The details emerged in a regulatory filing made by Sunac before its Hong Kong-listed shares resumed trading. The shares rose by 13% on Tuesday and were barely changed Wednesday, when they closed at HK$16.80 ($2.15).
Sunac will pay $5 billion from its own pocket for the $9.3-billion parks and hotel deal, which emerged Monday. The balance is to come from a three-year loan enabled by Wanda.
“[Wanda] shall procure for a loan in the total amount of RMB 29,600,000,000 to be advanced to [Sunac] through [a] designated bank with a term of three years at the bank’s three-year benchmark interest rate,” the filing said, without disclosing the bank’s identity or any kind of surety for the loan.
Typically, vendor financing of this sort is used when the buyer does not have the financial resources to make the deal, or when the seller has higher expectations of the businesses being sold than the buyer’s bankers.
In this case, it may also mean that Sunac is making use of Wanda’s higher credit rating to reduce the deal’s ultimate cost to Sunac by as much as $100 million.
The stated objective of the parks and hotels sale is to reduce Wanda’s borrowings, which have recently come under scrutiny from government regulators.

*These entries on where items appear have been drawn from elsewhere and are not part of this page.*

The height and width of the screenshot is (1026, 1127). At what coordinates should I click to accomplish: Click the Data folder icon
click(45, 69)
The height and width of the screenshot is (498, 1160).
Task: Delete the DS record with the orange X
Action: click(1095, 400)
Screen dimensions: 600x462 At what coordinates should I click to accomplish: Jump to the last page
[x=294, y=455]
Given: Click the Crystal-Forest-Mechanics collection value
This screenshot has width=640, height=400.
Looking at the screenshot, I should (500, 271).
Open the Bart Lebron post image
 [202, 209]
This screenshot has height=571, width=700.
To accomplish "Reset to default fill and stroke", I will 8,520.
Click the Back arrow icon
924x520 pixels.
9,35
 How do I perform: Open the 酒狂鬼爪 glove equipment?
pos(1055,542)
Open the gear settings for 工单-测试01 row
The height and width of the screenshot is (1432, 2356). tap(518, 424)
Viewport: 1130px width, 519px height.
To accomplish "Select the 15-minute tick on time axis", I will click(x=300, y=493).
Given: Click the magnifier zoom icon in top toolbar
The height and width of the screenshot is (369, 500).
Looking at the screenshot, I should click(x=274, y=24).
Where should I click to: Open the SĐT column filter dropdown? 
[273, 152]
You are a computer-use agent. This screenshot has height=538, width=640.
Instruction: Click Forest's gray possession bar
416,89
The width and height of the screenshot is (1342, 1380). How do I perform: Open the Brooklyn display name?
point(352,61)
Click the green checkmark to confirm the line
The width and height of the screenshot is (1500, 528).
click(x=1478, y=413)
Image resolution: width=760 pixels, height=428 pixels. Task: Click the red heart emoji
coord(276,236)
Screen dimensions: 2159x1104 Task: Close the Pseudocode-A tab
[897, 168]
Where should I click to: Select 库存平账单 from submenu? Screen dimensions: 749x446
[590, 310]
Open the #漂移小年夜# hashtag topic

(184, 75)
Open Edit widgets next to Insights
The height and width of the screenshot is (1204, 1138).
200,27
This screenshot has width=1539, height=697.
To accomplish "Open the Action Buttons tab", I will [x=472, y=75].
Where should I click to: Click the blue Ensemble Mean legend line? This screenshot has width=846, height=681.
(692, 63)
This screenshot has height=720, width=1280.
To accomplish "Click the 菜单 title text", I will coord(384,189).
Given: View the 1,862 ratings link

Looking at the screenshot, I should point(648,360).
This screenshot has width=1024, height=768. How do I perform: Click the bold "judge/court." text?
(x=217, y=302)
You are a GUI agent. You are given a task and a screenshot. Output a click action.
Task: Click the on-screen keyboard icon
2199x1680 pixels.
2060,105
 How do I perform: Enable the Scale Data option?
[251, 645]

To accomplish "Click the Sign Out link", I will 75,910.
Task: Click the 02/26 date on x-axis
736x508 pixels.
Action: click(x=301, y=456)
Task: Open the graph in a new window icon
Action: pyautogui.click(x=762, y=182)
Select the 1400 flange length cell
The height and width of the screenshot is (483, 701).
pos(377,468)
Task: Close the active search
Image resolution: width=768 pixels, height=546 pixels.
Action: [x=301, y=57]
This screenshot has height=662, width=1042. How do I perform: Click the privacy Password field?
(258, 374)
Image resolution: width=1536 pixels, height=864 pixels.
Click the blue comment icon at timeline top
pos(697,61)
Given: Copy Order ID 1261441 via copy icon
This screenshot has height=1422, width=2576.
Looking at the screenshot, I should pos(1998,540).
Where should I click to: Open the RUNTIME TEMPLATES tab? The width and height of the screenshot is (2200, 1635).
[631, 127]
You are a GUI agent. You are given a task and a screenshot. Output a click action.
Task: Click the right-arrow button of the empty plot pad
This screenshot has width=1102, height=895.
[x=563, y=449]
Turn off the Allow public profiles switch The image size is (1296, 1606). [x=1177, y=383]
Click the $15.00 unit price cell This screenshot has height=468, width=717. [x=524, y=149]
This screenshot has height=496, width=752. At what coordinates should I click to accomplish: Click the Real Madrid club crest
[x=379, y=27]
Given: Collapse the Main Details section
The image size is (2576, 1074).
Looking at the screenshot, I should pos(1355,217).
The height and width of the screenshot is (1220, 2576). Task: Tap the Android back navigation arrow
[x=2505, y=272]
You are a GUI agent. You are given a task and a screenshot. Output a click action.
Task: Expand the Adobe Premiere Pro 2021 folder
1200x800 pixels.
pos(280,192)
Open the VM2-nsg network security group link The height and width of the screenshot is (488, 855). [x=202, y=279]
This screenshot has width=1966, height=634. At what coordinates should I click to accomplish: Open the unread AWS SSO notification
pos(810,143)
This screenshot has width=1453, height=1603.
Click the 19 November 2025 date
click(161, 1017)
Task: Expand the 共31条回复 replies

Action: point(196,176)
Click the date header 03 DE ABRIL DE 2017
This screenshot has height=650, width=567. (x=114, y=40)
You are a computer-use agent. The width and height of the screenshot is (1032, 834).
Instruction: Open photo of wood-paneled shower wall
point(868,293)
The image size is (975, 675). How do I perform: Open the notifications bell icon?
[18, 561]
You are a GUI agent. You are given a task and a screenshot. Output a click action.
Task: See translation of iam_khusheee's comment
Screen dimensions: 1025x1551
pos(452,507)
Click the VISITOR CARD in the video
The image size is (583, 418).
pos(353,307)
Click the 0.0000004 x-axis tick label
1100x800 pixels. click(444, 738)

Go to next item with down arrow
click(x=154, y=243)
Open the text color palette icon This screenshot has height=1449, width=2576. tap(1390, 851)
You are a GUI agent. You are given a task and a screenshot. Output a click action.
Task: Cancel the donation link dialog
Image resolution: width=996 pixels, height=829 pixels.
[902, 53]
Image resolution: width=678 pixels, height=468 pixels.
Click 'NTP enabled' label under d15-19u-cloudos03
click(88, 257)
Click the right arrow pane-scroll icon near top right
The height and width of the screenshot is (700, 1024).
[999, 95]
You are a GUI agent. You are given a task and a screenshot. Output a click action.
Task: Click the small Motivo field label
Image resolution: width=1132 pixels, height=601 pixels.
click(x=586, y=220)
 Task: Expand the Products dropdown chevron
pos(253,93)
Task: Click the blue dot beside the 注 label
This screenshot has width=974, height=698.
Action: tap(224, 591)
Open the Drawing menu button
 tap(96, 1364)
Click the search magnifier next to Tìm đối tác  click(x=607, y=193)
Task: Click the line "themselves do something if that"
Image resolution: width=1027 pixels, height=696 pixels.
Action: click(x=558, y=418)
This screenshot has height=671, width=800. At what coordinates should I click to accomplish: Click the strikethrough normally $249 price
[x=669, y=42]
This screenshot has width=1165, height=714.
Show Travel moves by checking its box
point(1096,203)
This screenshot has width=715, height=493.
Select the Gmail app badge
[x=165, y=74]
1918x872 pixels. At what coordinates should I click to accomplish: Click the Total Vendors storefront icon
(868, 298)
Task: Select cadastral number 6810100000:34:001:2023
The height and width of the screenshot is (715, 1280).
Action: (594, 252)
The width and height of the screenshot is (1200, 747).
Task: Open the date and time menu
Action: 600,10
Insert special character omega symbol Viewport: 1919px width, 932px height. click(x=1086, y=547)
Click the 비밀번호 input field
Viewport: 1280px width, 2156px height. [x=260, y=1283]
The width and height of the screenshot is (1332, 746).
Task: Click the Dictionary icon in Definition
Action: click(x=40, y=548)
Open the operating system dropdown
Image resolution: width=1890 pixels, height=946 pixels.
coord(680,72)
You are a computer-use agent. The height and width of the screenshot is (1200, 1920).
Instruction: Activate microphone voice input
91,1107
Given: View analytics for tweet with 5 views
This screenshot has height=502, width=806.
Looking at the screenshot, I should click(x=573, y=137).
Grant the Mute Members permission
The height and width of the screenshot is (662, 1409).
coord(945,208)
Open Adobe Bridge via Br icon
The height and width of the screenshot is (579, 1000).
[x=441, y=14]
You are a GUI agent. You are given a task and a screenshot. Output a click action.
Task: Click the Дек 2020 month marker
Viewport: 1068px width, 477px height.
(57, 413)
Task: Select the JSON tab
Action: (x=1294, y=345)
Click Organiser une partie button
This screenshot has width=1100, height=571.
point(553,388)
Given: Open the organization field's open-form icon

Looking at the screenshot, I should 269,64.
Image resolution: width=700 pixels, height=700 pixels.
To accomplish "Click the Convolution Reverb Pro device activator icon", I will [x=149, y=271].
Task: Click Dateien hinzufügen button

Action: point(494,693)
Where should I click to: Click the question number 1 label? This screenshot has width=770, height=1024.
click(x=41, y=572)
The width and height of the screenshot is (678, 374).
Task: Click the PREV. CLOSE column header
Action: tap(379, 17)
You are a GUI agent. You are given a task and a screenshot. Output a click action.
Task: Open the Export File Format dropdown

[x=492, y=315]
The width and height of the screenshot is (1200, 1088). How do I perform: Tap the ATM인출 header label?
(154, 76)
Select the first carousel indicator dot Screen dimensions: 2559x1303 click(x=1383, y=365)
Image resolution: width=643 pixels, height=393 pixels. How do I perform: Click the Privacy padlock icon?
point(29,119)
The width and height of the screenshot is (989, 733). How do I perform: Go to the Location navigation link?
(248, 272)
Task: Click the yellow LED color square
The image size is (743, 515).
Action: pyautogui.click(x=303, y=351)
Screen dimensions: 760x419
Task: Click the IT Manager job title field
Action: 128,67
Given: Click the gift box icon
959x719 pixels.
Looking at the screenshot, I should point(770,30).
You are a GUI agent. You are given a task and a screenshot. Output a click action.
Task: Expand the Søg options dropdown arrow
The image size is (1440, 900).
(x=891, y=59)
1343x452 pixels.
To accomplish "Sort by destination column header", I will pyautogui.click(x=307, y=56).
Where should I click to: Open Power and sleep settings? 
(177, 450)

But with the loan to Sunac, Wanda may not be cutting its debt by as much as appeared to be the case when the deal was announced. That is particularly true if the scheme turns out to be a so-called entrusted loan, where the bank collects fees but the loan remains on the books of the lending company, meaning Wanda.
Chinese regulators have recently been trying to reduce size of the country’s shadow banking sector, particularly the volume of entrusted loans in the financial system. Such deals do little to reduce overall levels of indebtedness but instead move the debt around. They also increase the complexity of lending and the interconnectedness of companies, which could trigger a domino effect in the case of a major default or corporate collapse.